Source records:
+ + +

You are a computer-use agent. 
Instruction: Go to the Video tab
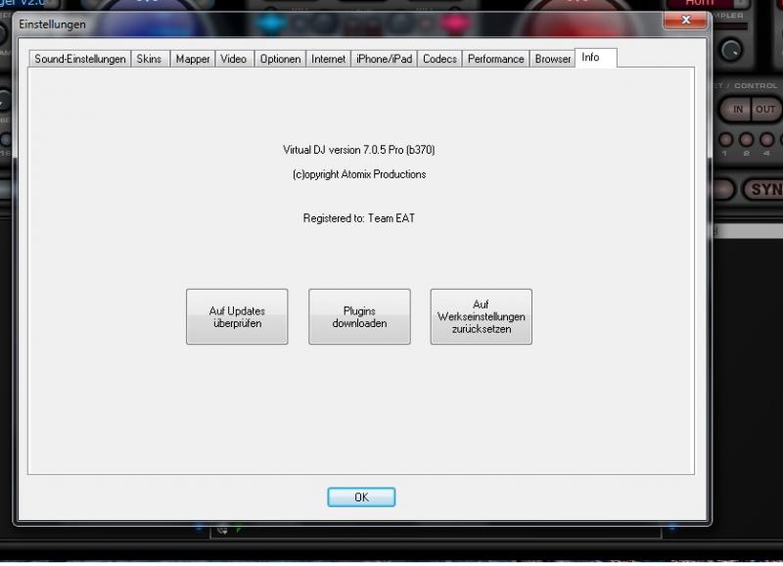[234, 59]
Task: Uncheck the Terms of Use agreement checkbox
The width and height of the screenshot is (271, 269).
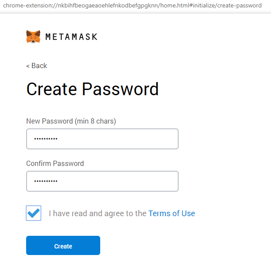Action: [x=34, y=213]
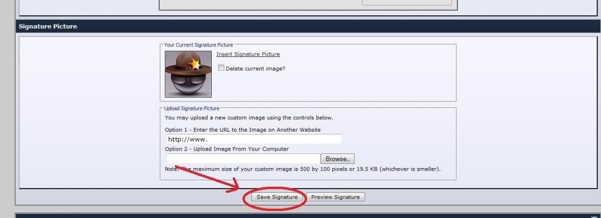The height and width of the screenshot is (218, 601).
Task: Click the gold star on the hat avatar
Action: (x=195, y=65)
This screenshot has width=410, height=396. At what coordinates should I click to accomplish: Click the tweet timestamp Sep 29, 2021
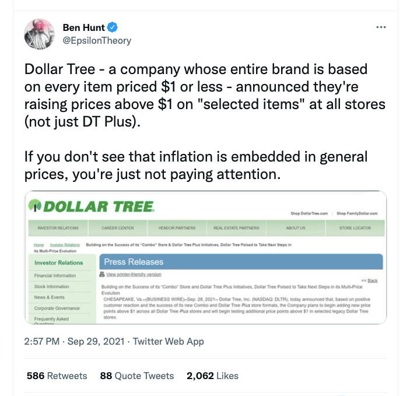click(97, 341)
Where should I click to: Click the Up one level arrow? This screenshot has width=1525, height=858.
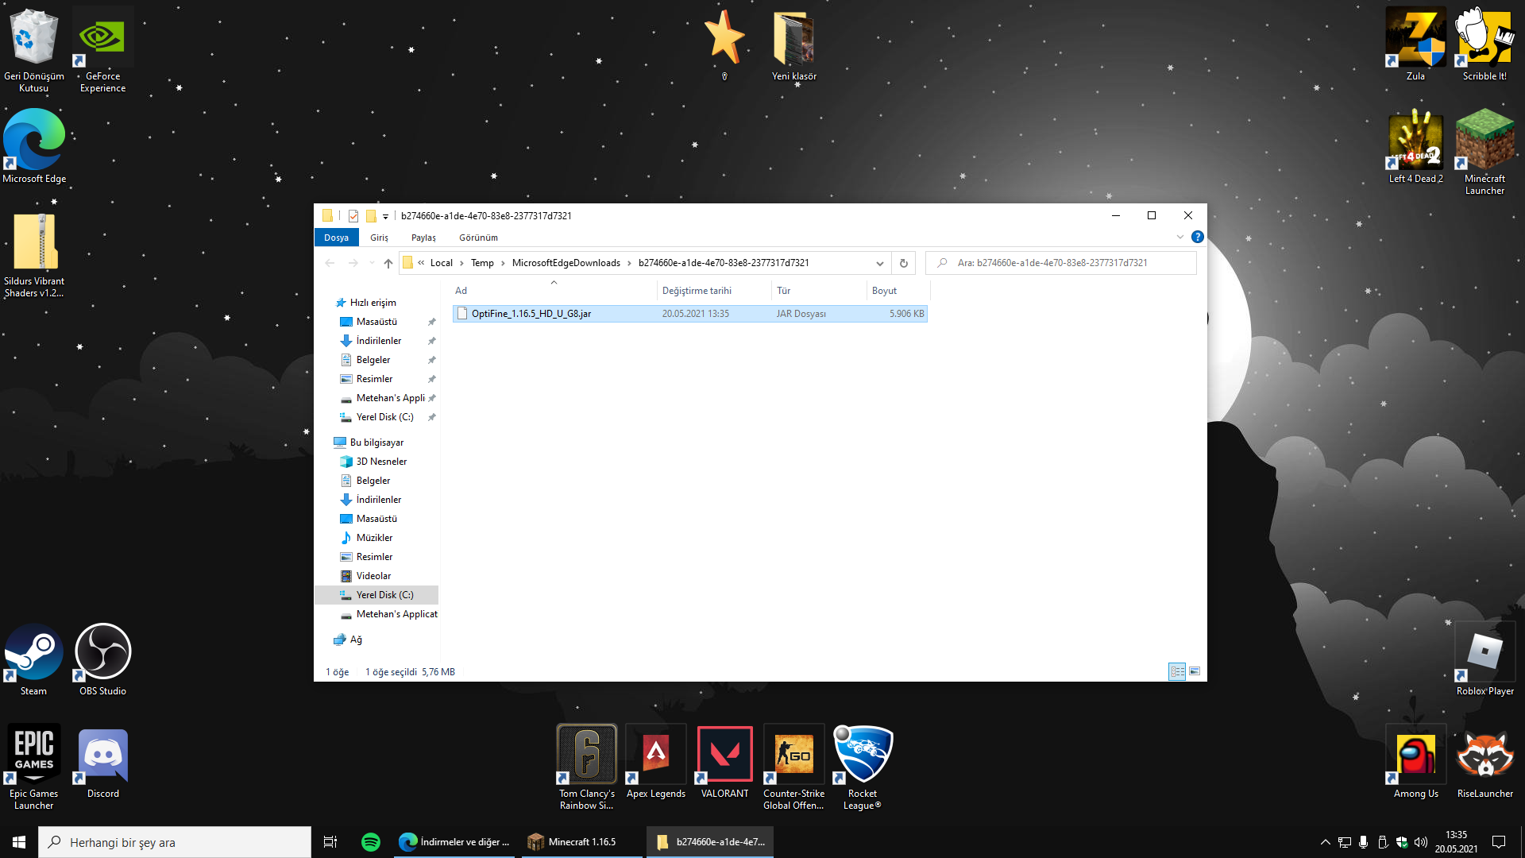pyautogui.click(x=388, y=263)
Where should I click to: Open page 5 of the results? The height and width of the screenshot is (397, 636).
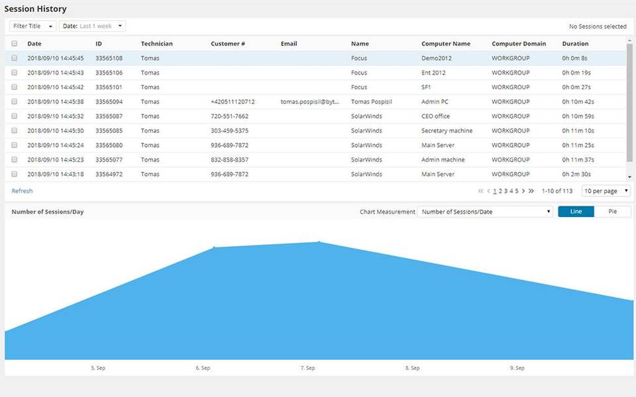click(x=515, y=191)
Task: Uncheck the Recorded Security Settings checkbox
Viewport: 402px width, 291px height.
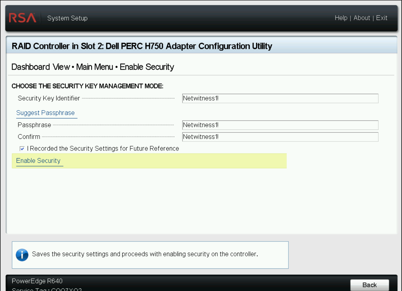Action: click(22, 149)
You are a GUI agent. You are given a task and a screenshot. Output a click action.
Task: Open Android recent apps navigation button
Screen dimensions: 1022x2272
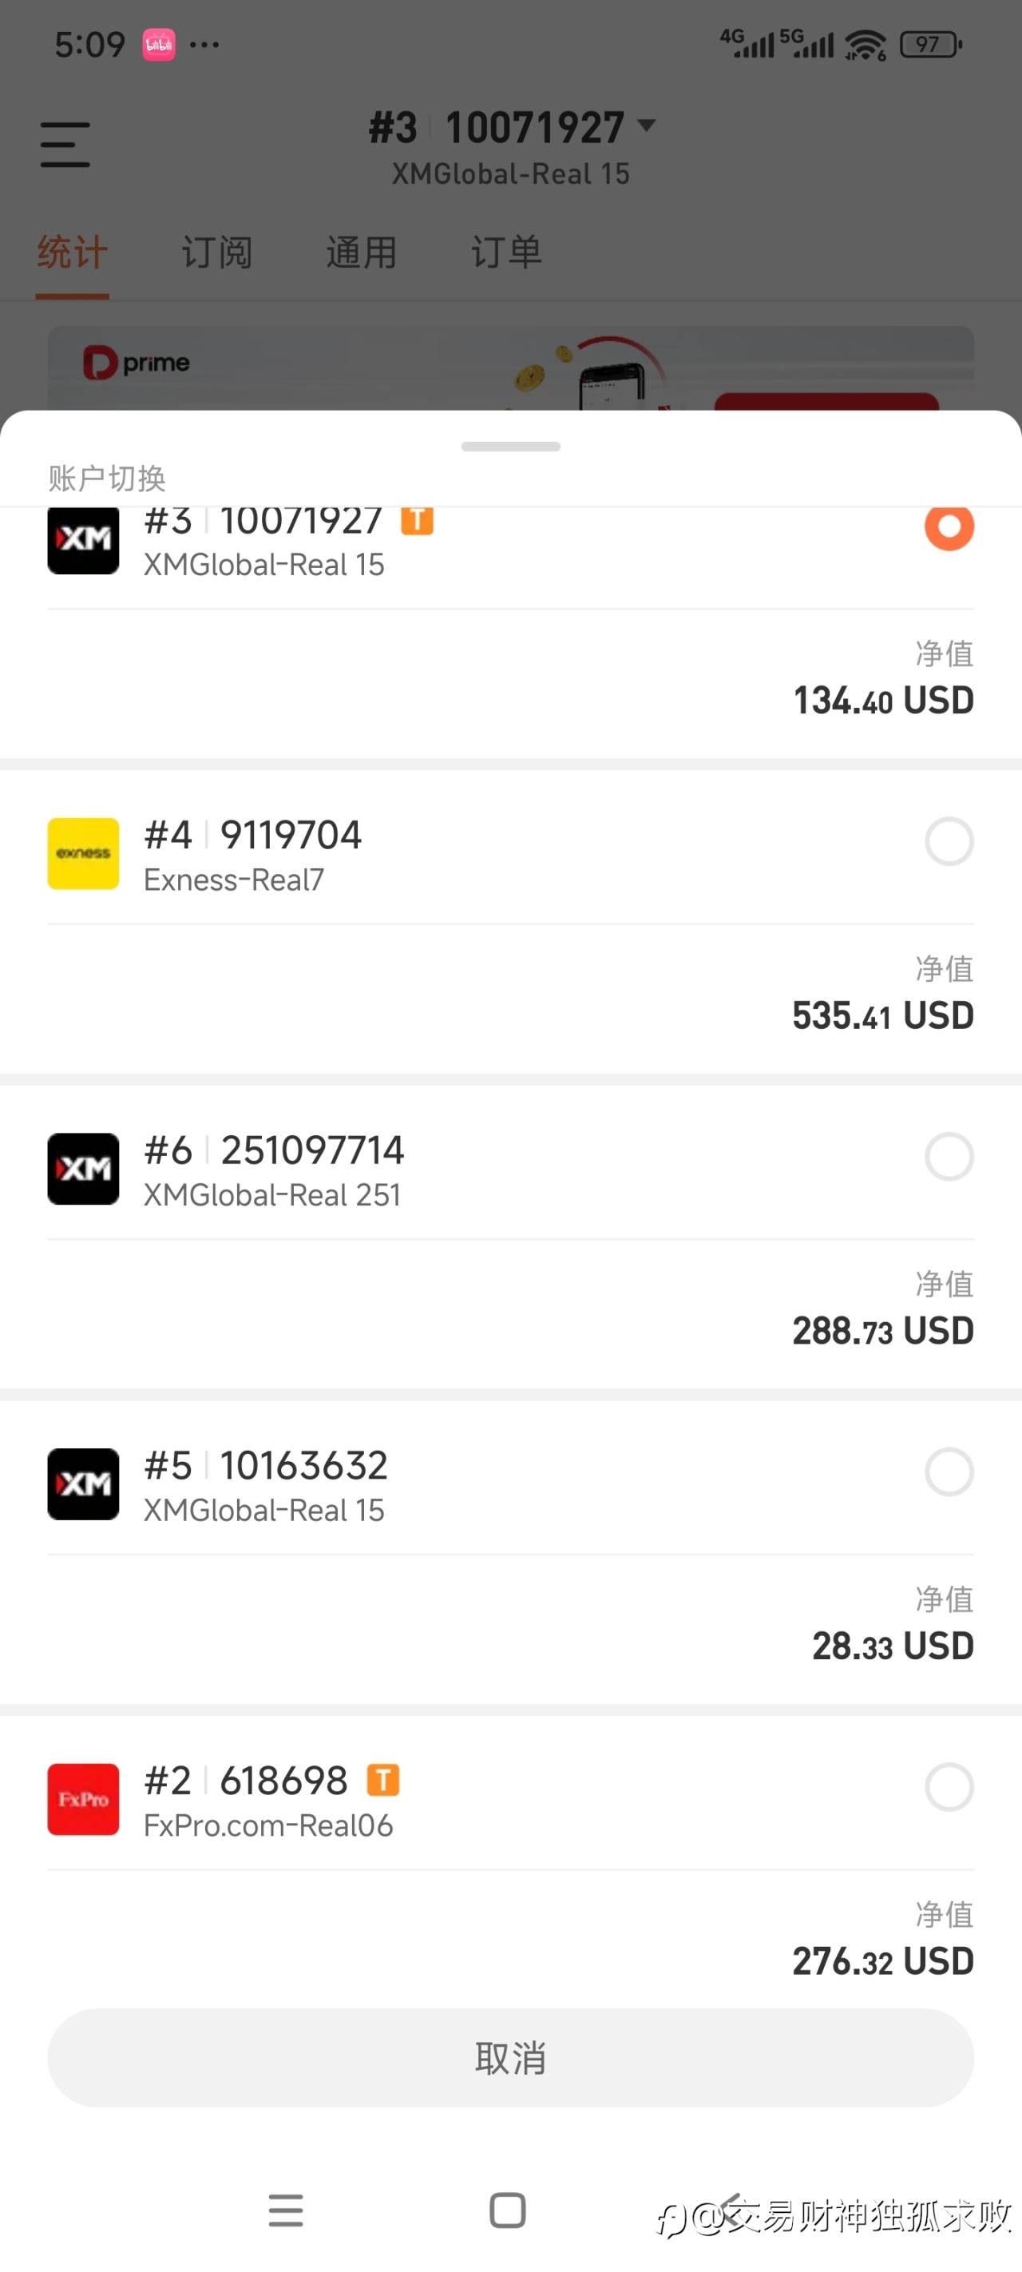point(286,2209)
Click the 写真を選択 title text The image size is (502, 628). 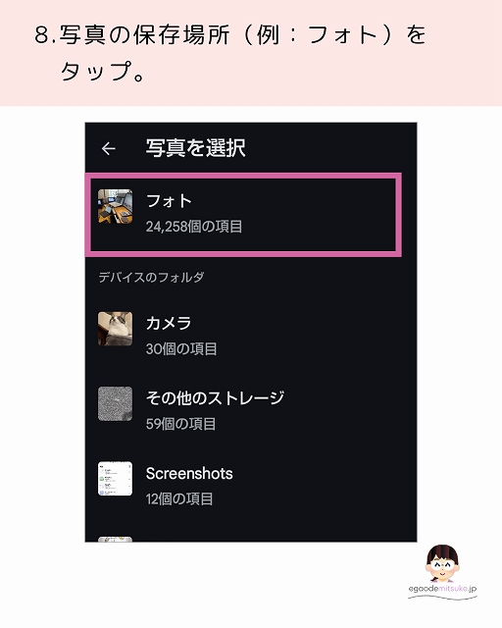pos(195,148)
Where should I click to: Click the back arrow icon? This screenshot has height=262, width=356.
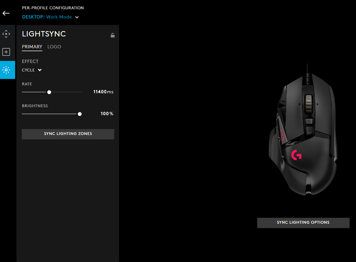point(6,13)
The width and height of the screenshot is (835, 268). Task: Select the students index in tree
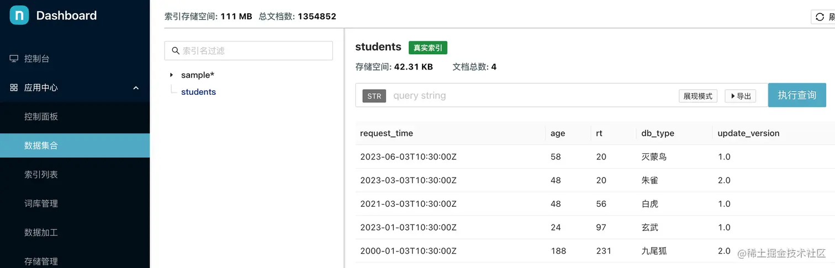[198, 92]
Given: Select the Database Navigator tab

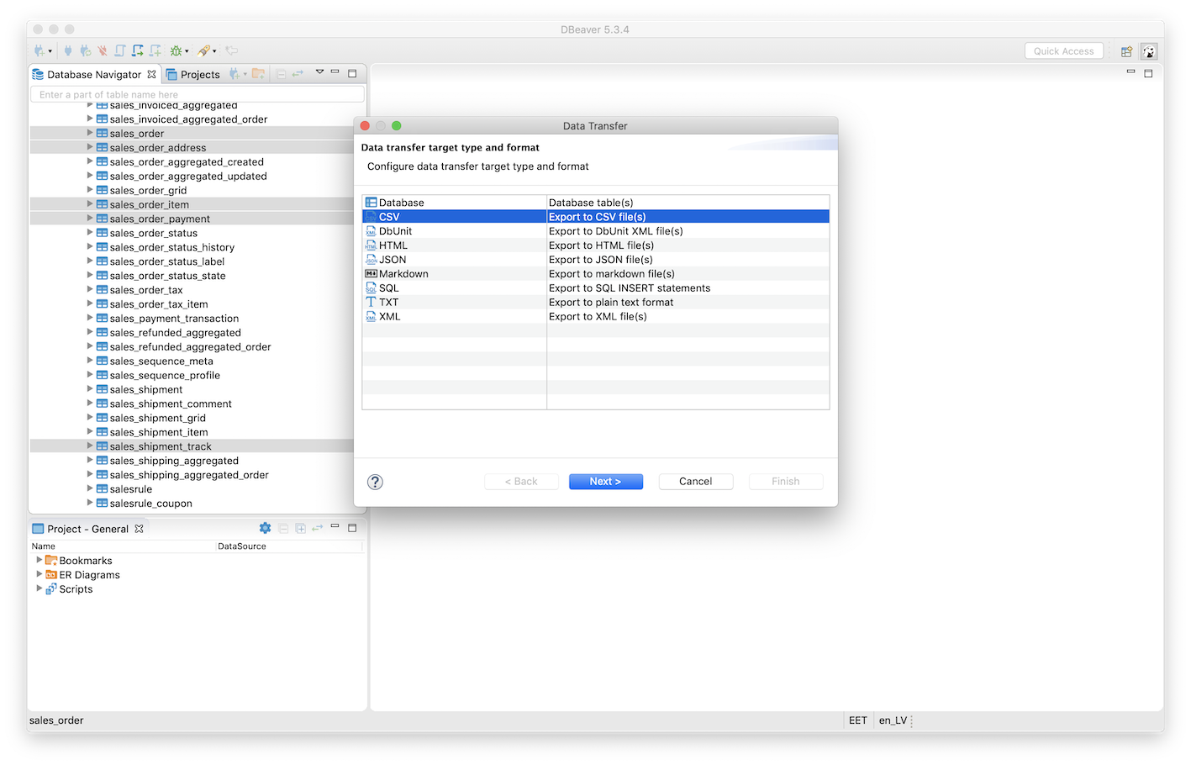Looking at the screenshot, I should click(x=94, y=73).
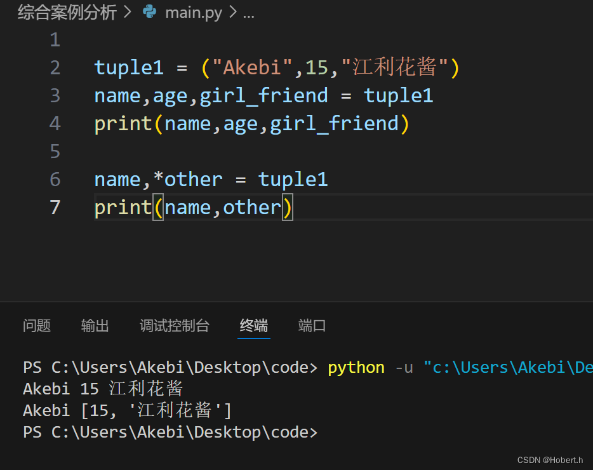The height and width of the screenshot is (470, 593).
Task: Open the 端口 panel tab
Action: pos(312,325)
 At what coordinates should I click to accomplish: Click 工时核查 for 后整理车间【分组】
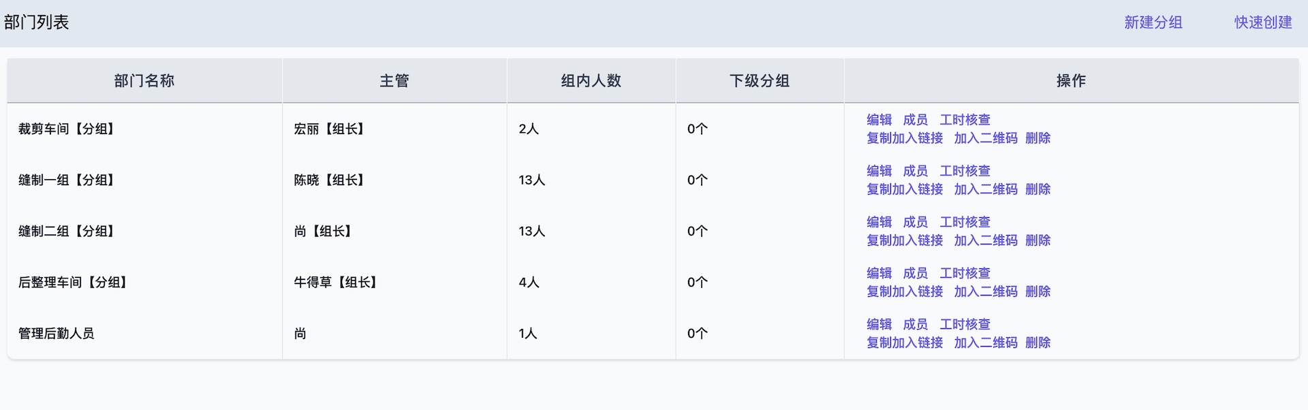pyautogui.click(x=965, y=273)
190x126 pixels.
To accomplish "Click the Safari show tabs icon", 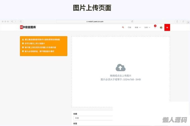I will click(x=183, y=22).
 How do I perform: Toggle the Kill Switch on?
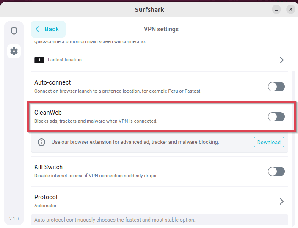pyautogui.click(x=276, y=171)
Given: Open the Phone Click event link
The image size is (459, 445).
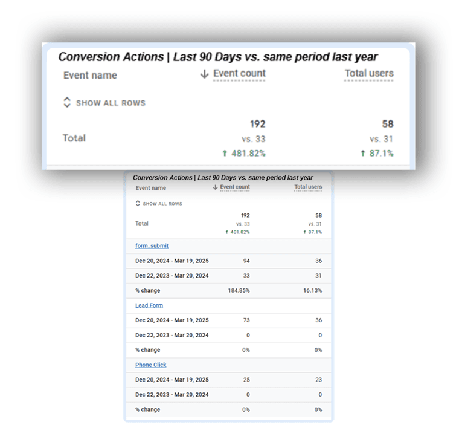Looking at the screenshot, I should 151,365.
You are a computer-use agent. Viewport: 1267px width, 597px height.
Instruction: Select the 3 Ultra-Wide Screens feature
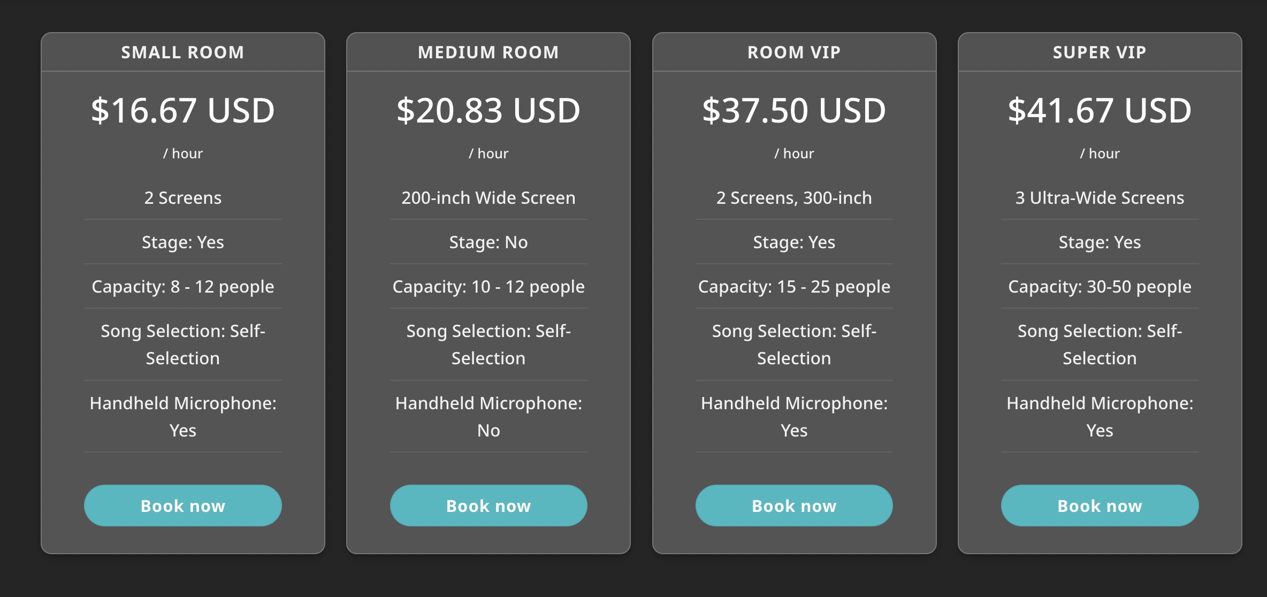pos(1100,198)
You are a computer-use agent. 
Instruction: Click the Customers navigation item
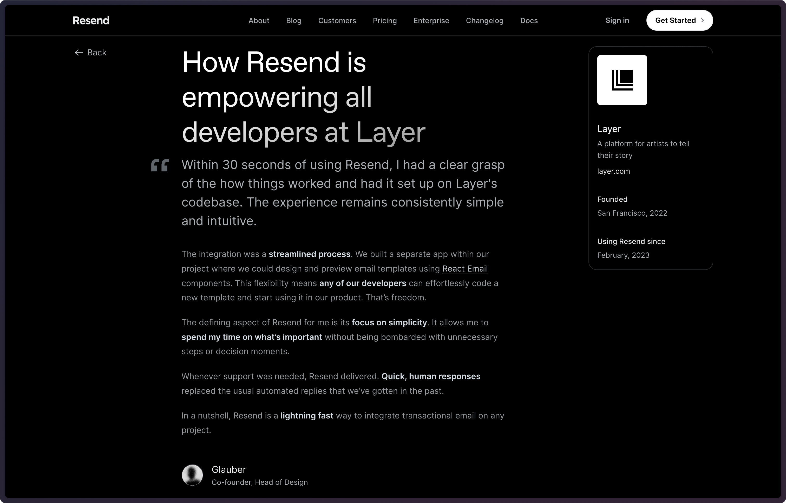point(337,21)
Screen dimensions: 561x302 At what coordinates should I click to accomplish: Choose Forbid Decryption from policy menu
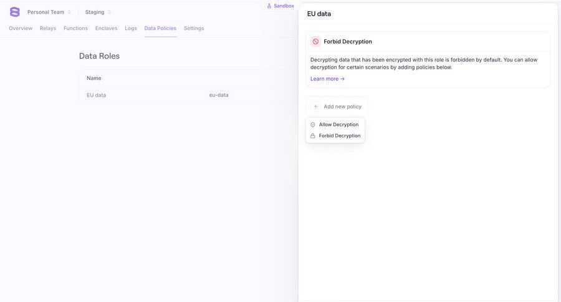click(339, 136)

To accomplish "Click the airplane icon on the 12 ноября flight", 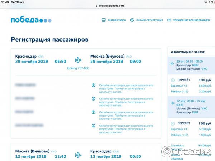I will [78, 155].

+ + +

Task statement: Rewrite the listing from its first line through the line containing "Action: (x=195, y=65)", changing "Video" to "Audio" and keeping everything else the same. Omit the pictures.

The solution:
You are a computer-use agent. 
Instruction: Go to the Audio tab
[234, 59]
Task: Uncheck the Terms of Use agreement checkbox
The width and height of the screenshot is (271, 269).
Action: [x=34, y=213]
The height and width of the screenshot is (218, 601).
Task: Click the gold star on the hat avatar
Action: (x=195, y=65)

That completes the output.